The PlayStation Now service is well underway and set to arrive this summer for the PlayStation 4. It will enable PS4 owners to stream PS3 games via the cloud. What you probably didn't know was that Sony may have other plans for PSX and PS2 games... they may not have to be streamed via the cloud.
According to Eurogamer, they claim they have a source close to the information that the PS4 will receive local emulation support for older PlayStation titles, so you can essentially run them from your own game discs, or if you no longer have the game discs in your library, you might be able to grab a digital copy with a one-time purchase from the PlayStation Store.
As noted in the article...
“A well-placed source working with Sony's streaming service reveals that only PlayStation 3 titles are currently scheduled to use the "gameplay over IP" cloud service. PS1 and PS2 titles are set to follow the more conventional route of running locally under emulation on Sony's latest console - but with the possibility of HD visual enhancements.”
This news is kind of amazing because it was naught but a few days ago that we wrote about the Xbox 360 emulator, Xenia, coming along quite well, according to the developers. The developers are also aiming for Mantle support, so there will be to-the-metal optimizations available for PCs running AMD cards. In the article, it was noted that this would be perfect leverage for the Steam Machines because it would not only be able to play the latest and greatest PC games, but old Xbox 360 exclusives such as Kameo, Perfect Dark Zero or Forza Motorsport.

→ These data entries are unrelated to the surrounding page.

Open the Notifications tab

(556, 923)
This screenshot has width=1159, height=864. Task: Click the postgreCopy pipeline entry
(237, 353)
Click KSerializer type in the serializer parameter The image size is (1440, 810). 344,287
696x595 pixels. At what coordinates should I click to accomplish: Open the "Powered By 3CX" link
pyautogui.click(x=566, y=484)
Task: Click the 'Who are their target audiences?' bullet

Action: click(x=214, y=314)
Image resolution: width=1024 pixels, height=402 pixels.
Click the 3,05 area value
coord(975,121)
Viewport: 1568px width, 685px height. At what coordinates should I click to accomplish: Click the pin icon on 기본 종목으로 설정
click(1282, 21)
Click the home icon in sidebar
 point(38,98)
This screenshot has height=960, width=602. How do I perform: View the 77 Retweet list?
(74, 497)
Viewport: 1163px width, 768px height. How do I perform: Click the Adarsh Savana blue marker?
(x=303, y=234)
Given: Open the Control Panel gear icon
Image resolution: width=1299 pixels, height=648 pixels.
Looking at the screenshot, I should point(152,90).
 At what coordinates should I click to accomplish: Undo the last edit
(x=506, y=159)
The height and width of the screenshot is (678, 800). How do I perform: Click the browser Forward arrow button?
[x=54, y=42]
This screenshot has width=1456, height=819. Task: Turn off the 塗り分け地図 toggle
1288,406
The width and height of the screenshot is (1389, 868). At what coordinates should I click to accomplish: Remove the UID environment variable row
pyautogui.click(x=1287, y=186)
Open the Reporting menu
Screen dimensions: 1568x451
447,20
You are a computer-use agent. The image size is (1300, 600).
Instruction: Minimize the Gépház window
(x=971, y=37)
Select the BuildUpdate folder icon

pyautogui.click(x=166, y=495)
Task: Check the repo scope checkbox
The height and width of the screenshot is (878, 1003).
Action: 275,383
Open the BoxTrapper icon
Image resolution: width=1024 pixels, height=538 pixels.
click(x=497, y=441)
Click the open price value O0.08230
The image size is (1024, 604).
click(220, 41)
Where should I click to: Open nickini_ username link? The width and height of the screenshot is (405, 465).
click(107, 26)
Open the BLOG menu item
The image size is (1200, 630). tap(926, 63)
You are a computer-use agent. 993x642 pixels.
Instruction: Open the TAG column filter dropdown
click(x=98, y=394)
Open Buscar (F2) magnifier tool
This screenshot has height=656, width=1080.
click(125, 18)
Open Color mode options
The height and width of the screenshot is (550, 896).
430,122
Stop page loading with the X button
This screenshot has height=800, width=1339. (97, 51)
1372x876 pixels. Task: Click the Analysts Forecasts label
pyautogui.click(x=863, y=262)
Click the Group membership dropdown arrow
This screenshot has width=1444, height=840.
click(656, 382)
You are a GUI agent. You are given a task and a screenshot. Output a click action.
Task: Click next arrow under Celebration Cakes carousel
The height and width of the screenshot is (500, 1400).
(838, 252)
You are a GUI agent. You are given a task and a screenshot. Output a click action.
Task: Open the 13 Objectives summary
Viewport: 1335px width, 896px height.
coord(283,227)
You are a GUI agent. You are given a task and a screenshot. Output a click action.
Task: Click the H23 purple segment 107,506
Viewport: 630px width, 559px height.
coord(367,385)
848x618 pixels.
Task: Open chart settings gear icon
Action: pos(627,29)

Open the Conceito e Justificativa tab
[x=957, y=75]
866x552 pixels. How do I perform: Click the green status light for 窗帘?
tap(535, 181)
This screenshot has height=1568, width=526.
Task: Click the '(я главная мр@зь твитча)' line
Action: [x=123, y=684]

I thought Sony was being fastidious with PlayStation Now, but they're showing that they're actually a lot more astute about their current position regarding the PlayStation 4's market presence than I originally thought, if we're to assume local emulation is on the table as Eurogamer points out.
The real big advantage here is that any gamer with a long running collection of older titles will be able to make the most of them by keeping hold of only one console. They won't have to rebuy old PlayStation One units from eBay or try to talk someone at GameStop into letting go of a dusty, old beat-up PS2 for less than $200. You just whip out your old games and plop them into the PlayStation 4.
This kind of forward-thinking, progressive mind-frame is what helped put the PlayStation 4 leagues ahead of the Xbox One as far as sales, community perception (and reception) and market value go. If Microsoft wasn't going to focus heavily on game-related features and wanted to go the route of “TV on your TV”, the least they could have done was implement emulation for backwards compatibility in some form or fashion, as opposed to letting another group of developers work on Xbox 360 emulation for PCs (and by proxy, Steam Machines).
For as far as we know, Microsoft hasn't even circled back around to any talk about backwards compatibility for the Xbox One. I guess they expect people to keep buying Xbox 360s whenever their units tank? More sales for them, right?
Sony is definitely leveraging some good space about them right now with the PlayStation 4. When backwards compatibility becomes available it will easily raise the value of the console considerably, as you'll be able to play every previous generation of PlayStation titles on the latest console. How cool is that?